In "The Truth of Fact, the Truth of Feeling," another technological gadget is poised to trigger a paradigm shift in human behavior. The ability for every individual to access objective recordings from their "lifelogs" drives an orgy of recriminations and self-doubt. Chiang illuminates this phenomenon with a clever parallel narrative about a tribesman encountering simple literacy.

The two stories original to this collection are both masterful and striking. Reading “Omphalos,” I recalled Philip José Farmer’s classic “Sail On! Sail On!” about Christopher Columbus’ catastrophic voyage around an Earth that is indeed flat. Chiang gives us an intricately limned universe where Creationism is fact. But, as always, it’s only through the dark-night-of-the-soul musings of his heroine, archaeologist Dorothea Morrell, that the story acquires dramatic heft. Finally, “Anxiety Is the Dizziness of Freedom” surveys with head-spinning intensity the implications of communication across divergent timelines.

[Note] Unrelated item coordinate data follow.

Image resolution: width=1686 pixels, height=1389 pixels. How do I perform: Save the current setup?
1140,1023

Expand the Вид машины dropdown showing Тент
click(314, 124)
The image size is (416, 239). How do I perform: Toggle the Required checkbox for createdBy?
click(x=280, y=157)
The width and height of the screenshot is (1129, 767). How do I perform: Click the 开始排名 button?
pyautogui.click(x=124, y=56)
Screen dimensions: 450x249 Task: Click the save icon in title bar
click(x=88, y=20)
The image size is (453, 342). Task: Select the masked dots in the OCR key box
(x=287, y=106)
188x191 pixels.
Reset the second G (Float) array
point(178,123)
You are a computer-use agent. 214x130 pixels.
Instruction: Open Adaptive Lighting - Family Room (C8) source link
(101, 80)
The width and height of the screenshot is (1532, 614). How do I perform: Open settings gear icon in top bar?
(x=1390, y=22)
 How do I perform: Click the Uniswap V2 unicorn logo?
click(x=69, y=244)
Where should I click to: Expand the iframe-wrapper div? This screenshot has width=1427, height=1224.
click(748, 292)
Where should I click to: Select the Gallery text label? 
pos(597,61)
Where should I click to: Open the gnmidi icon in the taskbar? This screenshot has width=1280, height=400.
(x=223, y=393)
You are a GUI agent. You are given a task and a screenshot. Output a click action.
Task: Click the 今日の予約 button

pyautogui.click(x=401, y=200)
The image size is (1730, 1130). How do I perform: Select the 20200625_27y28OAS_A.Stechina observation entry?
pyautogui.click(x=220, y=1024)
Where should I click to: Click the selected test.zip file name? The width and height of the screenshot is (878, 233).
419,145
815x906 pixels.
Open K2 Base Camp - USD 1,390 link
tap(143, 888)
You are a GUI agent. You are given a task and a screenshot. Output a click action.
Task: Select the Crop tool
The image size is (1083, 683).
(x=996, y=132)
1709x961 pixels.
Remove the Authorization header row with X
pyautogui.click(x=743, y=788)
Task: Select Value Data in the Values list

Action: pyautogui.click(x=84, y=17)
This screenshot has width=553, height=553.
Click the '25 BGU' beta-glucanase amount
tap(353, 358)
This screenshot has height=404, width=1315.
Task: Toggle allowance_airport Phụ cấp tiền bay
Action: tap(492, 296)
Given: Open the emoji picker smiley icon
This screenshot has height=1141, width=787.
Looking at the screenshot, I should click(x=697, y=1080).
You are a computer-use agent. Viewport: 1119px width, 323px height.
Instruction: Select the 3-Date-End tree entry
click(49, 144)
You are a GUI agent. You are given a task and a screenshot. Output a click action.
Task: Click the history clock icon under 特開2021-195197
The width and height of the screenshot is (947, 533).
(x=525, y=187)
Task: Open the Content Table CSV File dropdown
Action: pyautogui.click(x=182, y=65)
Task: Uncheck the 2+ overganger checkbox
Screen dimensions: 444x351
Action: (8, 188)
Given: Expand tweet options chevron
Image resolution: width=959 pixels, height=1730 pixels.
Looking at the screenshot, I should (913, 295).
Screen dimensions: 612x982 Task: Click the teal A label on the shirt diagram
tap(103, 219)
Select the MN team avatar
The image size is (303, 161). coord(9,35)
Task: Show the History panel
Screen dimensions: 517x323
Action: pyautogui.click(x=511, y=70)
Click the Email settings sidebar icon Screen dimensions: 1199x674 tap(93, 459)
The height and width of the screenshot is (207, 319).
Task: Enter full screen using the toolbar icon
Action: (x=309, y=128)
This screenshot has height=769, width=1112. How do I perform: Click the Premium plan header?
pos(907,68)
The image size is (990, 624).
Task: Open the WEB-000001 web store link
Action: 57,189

Combining Philip K. Dick paranoia with the matter-of-fact weirdness of William Gibson’s The Peripheral, Chiang brings us the pilgrim’s progress of Nat, a young woman whose cross-time scams lead her to hard-won enlightenment.

Despite Chiang’s approach to writing, both “The Merchant and the Alchemist’s Gate” and “The Lifecycle of Software Objects” are under development in Hollywood. His challenging and rewarding fiction proves that a sizable and appreciative audience exists for the kind of speculative fiction that doesn’t merely offer cosmic explosions, but that instead plucks both heartstrings and gray matter in equal measure.

Paul Di Filippo’s most recent novel is “The Deadly Kiss-Off.” He wrote this review for the Washington Post.